Do these statements agree with the contract terms below? 1. Each party pays an equal share of the mediator's fees. 2. A party may take a dispute directly to court without first going to mediation. 3. The Queensland Act named in the terms dates from 2009. Answer yes or no to each and quote the deciding words.

Selected extract:
--------

22. Other Applicable Legislation
22.1 At ISLAND SOLAR’s sole discretion, if there are any disputes or claims for unpaid Materials and/or Works then the provisions of the Building and Construction Industry Security of Payments Act 1999 (New South Wales), Building Industry Fairness (Security of Payment) Act 2017 (Queensland), and Building and Construction Industry (Security of Payment) Act 2009 (Australian Capital Territory) may apply.
22.2 Nothing in this Contract is intended to have the effect of contracting out of any applicable provisions of the any of the Acts listed in clause 22.1 (each as applicable), except to the extent permitted by the Act where applicable.
23. General
23.1 Any dispute or difference arising as to the interpretation of these terms and conditions or as to any matter arising herein, shall be submitted to, and settled by, mediation before resorting to any external dispute resolution mechanisms (including arbitration or court proceedings) by notifying the other party in writing setting out the reason for the dispute. The parties shall share equally the mediator’s fees. Should mediation fail to resolve the dispute, the parties shall be free to pursue other dispute resolution avenues.

--------

Dataset content:
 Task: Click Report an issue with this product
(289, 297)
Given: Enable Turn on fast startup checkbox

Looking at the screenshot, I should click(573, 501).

--------

Written answer:
1. Yes: "The parties shall share equally the mediator’s fees."
2. No: "shall be submitted to, and settled by, mediation before resorting to any external dispute resolution mechanisms (including arbitration or court proceedings)"
3. No: "Building Industry Fairness (Security of Payment) Act 2017 (Queensland)"